(Aim of the task)
Please answer these questions about the SigningRoom text:
(a) What kind of key does the host generate in the browser at the start of each session?
(b) What is the server implemented as?
(c) In what year does the text say value was solved?

====== Excerpted text ======

I posted about SigningRoom, a stateless signing coordinator in January and we got Sean Carlin in the comments clarifying a few details (#1415858).
Here is a much longer treatment of the project and how it works:
Each coordination session begins when the host generates a random 256-bit AES-GCM symmetric key locally in the browser using the standard window.crypto.subtle interface. The key is never transmitted to the server. It is appended to the room URL after a hash symbol, which the browser does not include in HTTP requests. The host shares the link through a separate channel; participants who receive it can decrypt the encrypted payloads that the server relays.
The server itself, implemented as a Cloudflare Durable Object, holds only opaque encrypted blobs in volatile memory. It assigns session identifiers but possesses no decryption capability. On disconnect or after a 24-hour hard timeout, the instance executes a deleteAll() command and is wiped from both RAM and disk. Server logs record bandwidth consumption but no content.
They see this as a fundamental expansion of the permissionless architecture of the internet:
The mechanism is not novel in isolation. URL-fragment key delivery, client-side AES-GCM, and ephemeral WebSocket relays are all established techniques. What is novel is the combination, the production deployment, and the explicit framing of memory itself as the vulnerability.
For Bitcoin specifically, the pattern completes a trinity the paper identifies. Communication was solved in 1989. Value was solved in 2008. Private coordination, on the evidence of the deployment data presented, is now solvable. None of the three requires a custodian. None requires a witness. The combination matters more than the components: it makes a fully non-custodial, fully permissionless, fully unwitnessed transactional infrastructure technically achievable for the first time since the internet opened to the public.

====== Material provided ======

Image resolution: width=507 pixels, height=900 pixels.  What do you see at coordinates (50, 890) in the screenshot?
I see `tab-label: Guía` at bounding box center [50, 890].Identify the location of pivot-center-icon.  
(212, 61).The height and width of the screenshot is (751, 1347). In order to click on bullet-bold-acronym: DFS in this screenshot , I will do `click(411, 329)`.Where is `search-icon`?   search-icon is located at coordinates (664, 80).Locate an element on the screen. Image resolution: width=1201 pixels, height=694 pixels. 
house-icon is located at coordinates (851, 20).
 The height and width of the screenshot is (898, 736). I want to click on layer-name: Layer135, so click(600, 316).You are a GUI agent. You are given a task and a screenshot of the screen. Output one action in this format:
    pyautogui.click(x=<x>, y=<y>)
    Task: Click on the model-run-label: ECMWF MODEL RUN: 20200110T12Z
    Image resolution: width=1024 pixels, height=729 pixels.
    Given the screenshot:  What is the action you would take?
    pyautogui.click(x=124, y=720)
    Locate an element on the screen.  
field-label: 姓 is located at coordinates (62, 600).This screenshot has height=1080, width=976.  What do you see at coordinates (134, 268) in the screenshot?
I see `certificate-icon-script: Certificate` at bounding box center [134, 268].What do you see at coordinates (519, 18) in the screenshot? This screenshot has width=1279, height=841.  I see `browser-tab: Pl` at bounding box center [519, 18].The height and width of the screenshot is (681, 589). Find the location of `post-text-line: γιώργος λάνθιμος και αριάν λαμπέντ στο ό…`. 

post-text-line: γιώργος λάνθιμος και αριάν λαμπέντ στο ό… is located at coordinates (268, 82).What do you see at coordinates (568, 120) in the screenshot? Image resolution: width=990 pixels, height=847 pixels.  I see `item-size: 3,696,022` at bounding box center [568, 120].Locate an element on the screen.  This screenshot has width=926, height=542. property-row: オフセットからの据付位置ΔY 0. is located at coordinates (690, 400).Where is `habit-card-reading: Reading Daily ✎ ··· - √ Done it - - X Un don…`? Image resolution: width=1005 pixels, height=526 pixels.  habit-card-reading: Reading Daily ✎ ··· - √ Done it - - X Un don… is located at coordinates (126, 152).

======

(Response to this task)
(a) A random 256-bit AES-GCM symmetric key.
(b) A Cloudflare Durable Object.
(c) 2008.